Mol (mollyringle) wrote,

On Hades' purple cloak. Purple, what?

Her gaze landed upon a young man across the room in a dark purple cloak, his beard clipped short, his curly black hair braided back and adorned with a wreath of ivy—much less showy than the bright spring flowers Persephone and the others wore in honor of the equinox. He stood apart from the others, squinting against the bright sun as he gazed out the window at the sea.

Soon he turned his head and noticed her. The brooding expression on his face evaporated as he regarded her, an appreciative smile taking its place. Truly, he was quite beautiful. They gazed at each other a moment longer than was proper. A pleasant flutter danced in Persephone’s belly. Was he an immortal? Gold did seem to glint beneath the ivy, as if the vines were twined around one of the gods’ crowns.

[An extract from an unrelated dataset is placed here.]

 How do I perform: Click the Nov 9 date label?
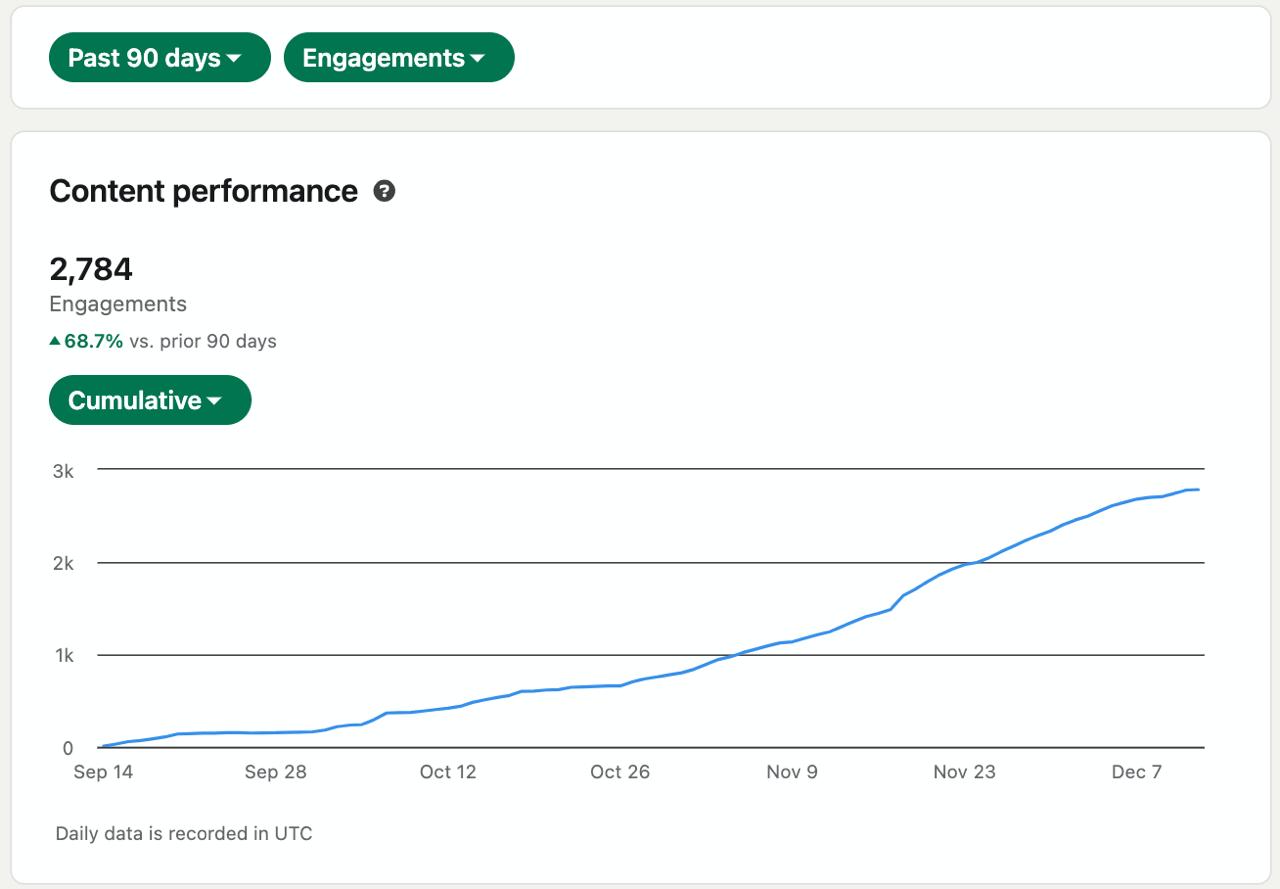[792, 772]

Then she recognized him. Hades.
- Persephone's Orchard

* * *

On Hades' purple cloak: in early versions I had him in black robes, as black sounds appropriate for the god of the dead. But online research suggests black cloth was hard to obtain in ancient (and in this case prehistoric) Greece. Dyes required a lot of effort and frequently expense, and black was difficult to make. White wool was the basic material for clothing. Nonetheless, Greeks liked their colors where they could get them, and in addition to adding pretty embroidery to the hems, they did seem to have some reliable dyes. Purple was one of the most expensive. Hence Hades, with his access to the gemstones falling out of the Underworld's walls, could afford it.

But real historians should jump in here to correct any misinformation. We can make adjustments in the next volume.